調査サンプルと実査時間

定性リサーチの調査サンプル(対象者)は有意抽出ですが、調査テーマを踏まえ、いくつかの条件で
スクリーニングして召集されることが一般的です。

で、たとえば既婚女性層のグループインタビューの場合、その条件として、1グループの中に専業主婦○名、
有職主婦○名と割付を行う場合があります。

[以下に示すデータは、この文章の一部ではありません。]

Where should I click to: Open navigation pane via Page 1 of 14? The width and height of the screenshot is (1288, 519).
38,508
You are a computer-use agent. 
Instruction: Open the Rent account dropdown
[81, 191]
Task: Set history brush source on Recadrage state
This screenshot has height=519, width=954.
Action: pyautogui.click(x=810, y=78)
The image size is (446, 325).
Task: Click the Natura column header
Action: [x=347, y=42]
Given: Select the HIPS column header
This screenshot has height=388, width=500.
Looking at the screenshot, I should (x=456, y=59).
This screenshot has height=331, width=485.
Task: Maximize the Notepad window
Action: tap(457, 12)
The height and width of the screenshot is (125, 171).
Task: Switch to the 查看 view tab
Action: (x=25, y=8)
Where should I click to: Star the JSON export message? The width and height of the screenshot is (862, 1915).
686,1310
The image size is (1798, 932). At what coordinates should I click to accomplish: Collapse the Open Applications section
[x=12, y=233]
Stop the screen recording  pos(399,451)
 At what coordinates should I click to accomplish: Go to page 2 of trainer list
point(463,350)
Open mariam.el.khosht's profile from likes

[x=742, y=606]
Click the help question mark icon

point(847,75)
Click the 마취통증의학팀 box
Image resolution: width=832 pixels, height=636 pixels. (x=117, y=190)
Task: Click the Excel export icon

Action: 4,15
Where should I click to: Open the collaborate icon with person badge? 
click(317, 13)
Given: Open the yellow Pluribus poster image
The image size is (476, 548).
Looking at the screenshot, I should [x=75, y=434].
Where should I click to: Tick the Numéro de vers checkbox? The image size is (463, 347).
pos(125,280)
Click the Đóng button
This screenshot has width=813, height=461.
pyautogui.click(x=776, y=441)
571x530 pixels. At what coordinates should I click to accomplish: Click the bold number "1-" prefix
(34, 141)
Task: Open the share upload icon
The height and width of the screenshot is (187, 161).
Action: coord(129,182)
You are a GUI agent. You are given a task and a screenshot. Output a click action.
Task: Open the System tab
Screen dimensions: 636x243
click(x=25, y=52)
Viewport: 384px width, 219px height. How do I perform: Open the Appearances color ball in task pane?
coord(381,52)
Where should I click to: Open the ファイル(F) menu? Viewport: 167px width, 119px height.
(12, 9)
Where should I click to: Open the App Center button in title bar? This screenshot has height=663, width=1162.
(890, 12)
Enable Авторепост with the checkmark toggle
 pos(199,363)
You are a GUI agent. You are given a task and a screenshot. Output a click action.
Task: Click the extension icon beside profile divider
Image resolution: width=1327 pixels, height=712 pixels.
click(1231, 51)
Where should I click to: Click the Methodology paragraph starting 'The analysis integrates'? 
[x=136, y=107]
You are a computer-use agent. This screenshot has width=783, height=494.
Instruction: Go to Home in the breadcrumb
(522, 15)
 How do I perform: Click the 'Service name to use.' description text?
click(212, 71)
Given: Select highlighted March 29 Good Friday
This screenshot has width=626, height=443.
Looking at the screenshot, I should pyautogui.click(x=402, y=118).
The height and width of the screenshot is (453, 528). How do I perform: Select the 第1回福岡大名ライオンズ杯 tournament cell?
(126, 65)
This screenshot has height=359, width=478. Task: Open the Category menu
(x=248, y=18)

この比率は、当然ながら時代によって変化してきています。
平成26年の総務省「労働力調査」によると、共働き世帯1077万、専業主婦世帯720万と、有職主婦が専業主婦を
大きく上回っていますので、最近では仕事をもっている主婦の方の割合を多めに召集する傾向がありますが、
実査時間は、平日なら「昼間」に設定することが多いですね。

これは、1日に2~3グループを実施しないと、見学する関係者にとって効率がよくないためで、ある意味「調査
する側の都合」によるものですが、これによってフルタイムのライフスタイルの対象者が省かれてしまうリスクが
あります。(フルタイムという条件が絶対的なテーマの場合はその対象者に合わせた実施をしますが)

で、男性。今までは平日なら「夜」の実査が定石でしたが、今後働き方が変わり、SOHOやサテライトオフィスの
男性が多くなれば、「平日昼間」のインタビュー実施も増えるようになるかもしれません。
リサーチの実施時間も、時代を反映しているのですね。